Sri Lankan State Intelligence Chief under criticism at UNCAT review | Sunday Observer

Sri Lankan State Intelligence Chief under criticism at UNCAT review

It is now clear that the Sri Lankan President will get to meet two of the most powerful world leaders within the first three months of next year – a significant achievement for Sri Lanka in the foreign policy front.

When Retired DIG Sisira Mendis was appointed the head of the State Intelligence Service (SIS) many termed it a wise move as he was known as an officer with a highly successful track record.

On the other hand, the new government felt the need to restructure the state intelligence apparatus which was heavily politicized under the previous government. Mendis, at that point, seemed to be the ideal man for the task.

The senior Police officer, suddenly, made headlines last week when the UN Committee Against Torture (UNCAT) raised questions over the Intelligence chief’s inclusion in the Sri Lankan delegation to the UNCAT session.

The first reaction to the DIG’s inclusion in the delegation came from local and international human rights organisations pushing for speedy post-war accountability in Sri Lanka.

Two media organisations, the Reporters Sans Frontiers (RSF) and the Journalists for Democracy in Sri Lanka (JDS) fired the first salvos at Mendis saying they were dismayed to learn that the Sri Lankan State Intelligence chief was a member of the Sri Lankan delegation to UNCAT.

They reacted strongly to the State Intelligence Chief’s inclusion on the grounds that he oversaw two police units, the Criminal Investigation Department (CID) and the Terrorism Investigation Division (TID), during the final phase of the Sri Lankan civil war from March 2008 until June 2009. A UN investigation accused both units of torture and sexual violence during the period that Mendis was in charge.

“The well-known journalist J. S. Tissainayagam, the writer and publisher V. Jasikaran and his wife V. Valarmathy, and journalist K. Wijesinghe are among the prominent media figures who experienced cruel treatment at the hands of the TID according to RSF,” the two bodies said, in a statement.

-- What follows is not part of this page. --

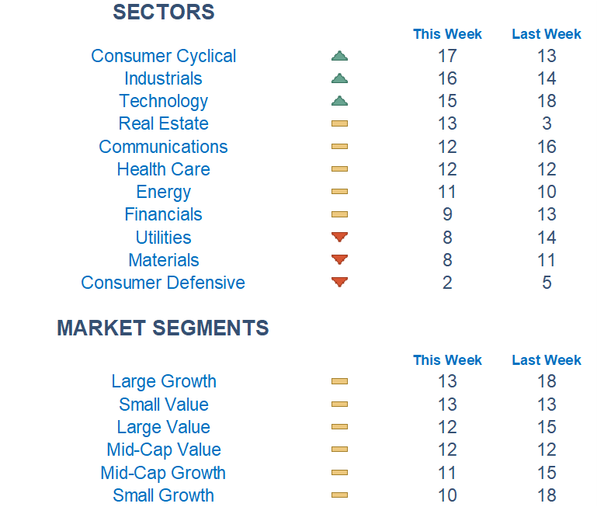This screenshot has width=597, height=507.
Task: Click the up-trend icon for Industrials
Action: point(339,78)
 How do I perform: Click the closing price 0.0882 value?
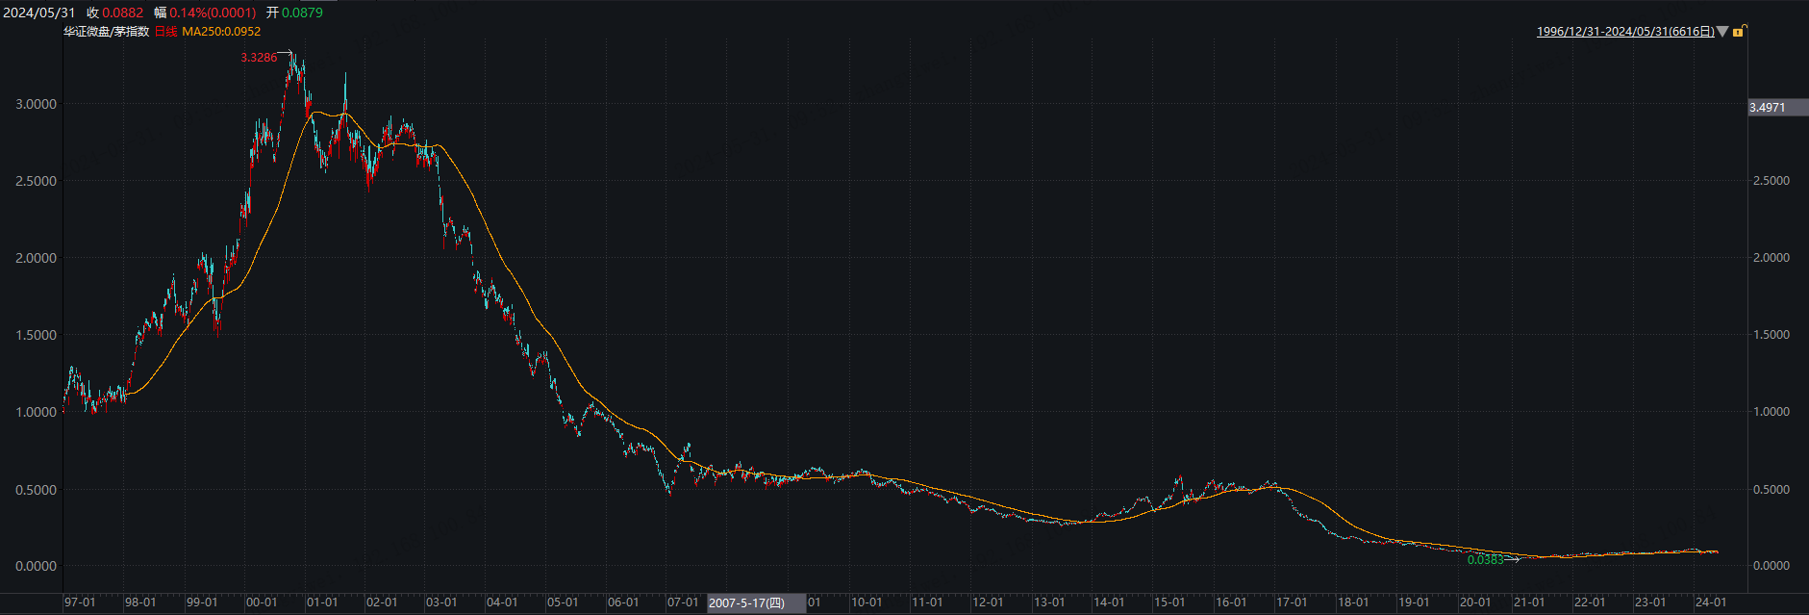tap(122, 13)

“Dr. ThurairajahVaratharajah, who was detained by the CID in 2009 along with four other Tamil doctors, was subjected to inhuman treatment for being the main source of information from the war zone for international media outlets during the final stages of Sri Lanka’s bloody war, when no independent journalists were allowed to cover the fighting.”

“RSF and JDS ask UNCAT to question National Intelligence Chief Sisira Mendis on the conduct of these police units under his command and to determine who was responsible for the crimes against journalists and violations of press freedom,” said Benjamin Ismail, the head of RSF’s Asia-Pacific desk.

This was then picked up by many other organisations that questioned the inclusion of Mendis. As a result, some members of the UNCAT also raised concerns over the Sri Lankan government’s move.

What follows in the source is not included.